[WORK INSTRUCTION]: Copy out exactly the lines below that run from the one holding "This screenshot has height=633, width=737." to the one holding "Open the Trustpilot", keeping both of those lines and no others.

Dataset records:
-------------------------
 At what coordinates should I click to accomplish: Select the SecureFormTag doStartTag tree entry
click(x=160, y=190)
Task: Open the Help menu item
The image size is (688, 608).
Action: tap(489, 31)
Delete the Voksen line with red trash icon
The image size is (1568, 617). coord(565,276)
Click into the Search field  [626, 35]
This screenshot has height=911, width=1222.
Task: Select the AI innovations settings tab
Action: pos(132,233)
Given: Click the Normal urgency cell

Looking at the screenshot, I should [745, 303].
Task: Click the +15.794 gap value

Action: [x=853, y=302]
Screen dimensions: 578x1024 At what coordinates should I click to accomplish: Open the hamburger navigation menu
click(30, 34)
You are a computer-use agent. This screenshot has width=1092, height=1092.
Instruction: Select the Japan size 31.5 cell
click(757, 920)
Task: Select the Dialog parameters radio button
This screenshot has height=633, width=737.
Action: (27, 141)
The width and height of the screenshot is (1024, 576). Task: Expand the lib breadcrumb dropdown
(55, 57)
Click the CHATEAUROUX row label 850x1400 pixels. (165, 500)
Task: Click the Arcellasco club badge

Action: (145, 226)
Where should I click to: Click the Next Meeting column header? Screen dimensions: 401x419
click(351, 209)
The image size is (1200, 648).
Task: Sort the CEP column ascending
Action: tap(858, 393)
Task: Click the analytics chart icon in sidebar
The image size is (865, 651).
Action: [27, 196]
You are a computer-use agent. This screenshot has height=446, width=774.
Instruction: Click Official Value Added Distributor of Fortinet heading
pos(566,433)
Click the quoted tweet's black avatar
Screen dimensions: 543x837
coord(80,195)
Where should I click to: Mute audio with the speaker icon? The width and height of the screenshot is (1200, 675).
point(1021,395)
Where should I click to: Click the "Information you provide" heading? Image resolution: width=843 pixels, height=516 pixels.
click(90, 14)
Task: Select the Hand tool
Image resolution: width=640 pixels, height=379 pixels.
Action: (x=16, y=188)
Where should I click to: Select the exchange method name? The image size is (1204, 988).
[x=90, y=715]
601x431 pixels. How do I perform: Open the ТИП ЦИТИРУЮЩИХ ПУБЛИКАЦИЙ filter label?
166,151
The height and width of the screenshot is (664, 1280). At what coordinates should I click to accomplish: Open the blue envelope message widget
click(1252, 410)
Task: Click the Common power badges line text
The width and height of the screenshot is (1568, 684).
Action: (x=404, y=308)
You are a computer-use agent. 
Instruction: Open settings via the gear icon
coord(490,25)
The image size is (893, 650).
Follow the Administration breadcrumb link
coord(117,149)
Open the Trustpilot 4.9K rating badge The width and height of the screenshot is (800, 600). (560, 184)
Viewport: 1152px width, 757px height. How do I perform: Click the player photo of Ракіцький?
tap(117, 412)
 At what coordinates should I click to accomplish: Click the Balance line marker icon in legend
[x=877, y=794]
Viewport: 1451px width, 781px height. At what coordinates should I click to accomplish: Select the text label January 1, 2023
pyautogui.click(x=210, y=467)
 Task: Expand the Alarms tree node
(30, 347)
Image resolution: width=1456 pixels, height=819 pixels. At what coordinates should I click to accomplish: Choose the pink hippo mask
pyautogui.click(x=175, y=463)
-------------------------
[ANSWER SECTION]:
This screenshot has height=633, width=737.
Action: (27, 141)
The width and height of the screenshot is (1024, 576). Task: Expand the lib breadcrumb dropdown
(55, 57)
Click the CHATEAUROUX row label 850x1400 pixels. (165, 500)
Task: Click the Arcellasco club badge

Action: (145, 226)
Where should I click to: Click the Next Meeting column header? Screen dimensions: 401x419
click(351, 209)
The image size is (1200, 648).
Task: Sort the CEP column ascending
Action: tap(858, 393)
Task: Click the analytics chart icon in sidebar
The image size is (865, 651).
Action: [27, 196]
You are a computer-use agent. This screenshot has height=446, width=774.
Instruction: Click Official Value Added Distributor of Fortinet heading
pos(566,433)
Click the quoted tweet's black avatar
Screen dimensions: 543x837
coord(80,195)
Where should I click to: Mute audio with the speaker icon? The width and height of the screenshot is (1200, 675).
point(1021,395)
Where should I click to: Click the "Information you provide" heading? Image resolution: width=843 pixels, height=516 pixels.
click(90, 14)
Task: Select the Hand tool
Image resolution: width=640 pixels, height=379 pixels.
Action: (x=16, y=188)
Where should I click to: Select the exchange method name? The image size is (1204, 988).
[x=90, y=715]
601x431 pixels. How do I perform: Open the ТИП ЦИТИРУЮЩИХ ПУБЛИКАЦИЙ filter label?
166,151
The height and width of the screenshot is (664, 1280). At what coordinates should I click to accomplish: Open the blue envelope message widget
click(1252, 410)
Task: Click the Common power badges line text
The width and height of the screenshot is (1568, 684).
Action: (x=404, y=308)
You are a computer-use agent. 
Instruction: Open settings via the gear icon
coord(490,25)
The image size is (893, 650).
Follow the Administration breadcrumb link
coord(117,149)
Open the Trustpilot 4.9K rating badge The width and height of the screenshot is (800, 600). (560, 184)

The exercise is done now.